__Quoted passage__

+--

Tuesday, March 31, 2015

Two Doctors and a Midwife Implicated in Historic Abortion Deaths

Sketch of a young woman of the late 19th century
I found so much today when doing supplemental research on today's first death that I'll just present a synopsis. On March 31, 1891,  a sickly young woman boarded a train out of San Francisco, aided by a middle-aged man with enormous muttonchop whiskers.  At Benicia, California, a fellow passenger helped the young woman to leave the train and get into a carriage. She died in the carriage before arriving at her final destination. The young woman was identified as Ida Shaddock. The man who put her on the train was eventually identified as Dr. Samuel Hall. Dr. H. Janeway performed the autopsy. He found damage from a sharp instrument used to perpetrate an abortion. The injuries were so extensive that Dr. Janeway said that it was highly improbable that Ida could have caused them herself. Hall was tried twice for murder in Ida's death. The first trial ended in a hung jury, and the second in an acquittal.

On March 31, 1914, 24-year-old Frances Fergus, formerly of Salt Lake City, died at Chicago's German Evangelical Deaconess Hospital from peritonitis caused by an abortion. Dr. James R. Struble was implicated but released after the coroner's jury inquest. Two years later Struble was implicated in the abortion death of Augusta Bloom.

On March 31, 1926, 24-year-old Louise Maday died at Chicago's West End Hospital from complications of an abortion performed at an earlier date.Midwife Amelia Becker was held by the coroner on April 27.

+--

__How to complete this task__
Return everything in the post about historic abortion deaths from "On March 31, 1914, 24-year-old" down to "death of Augusta Bloom.", copied word for word.

__Data below__
+--

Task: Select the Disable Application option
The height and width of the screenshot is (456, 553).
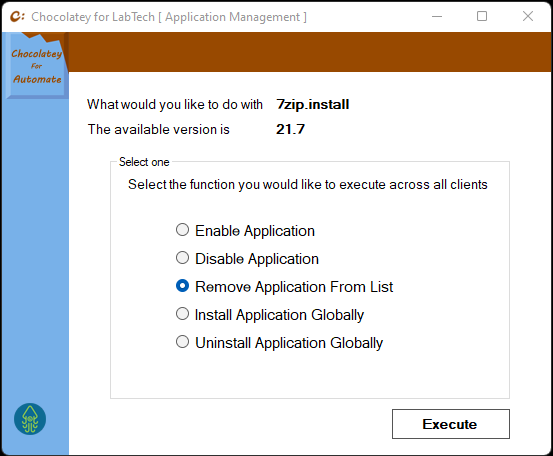Action: click(182, 258)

+--

__Exercise answer__
On March 31, 1914, 24-year-old Frances Fergus, formerly of Salt Lake City, died at Chicago's German Evangelical Deaconess Hospital from peritonitis caused by an abortion. Dr. James R. Struble was implicated but released after the coroner's jury inquest. Two years later Struble was implicated in the abortion death of Augusta Bloom.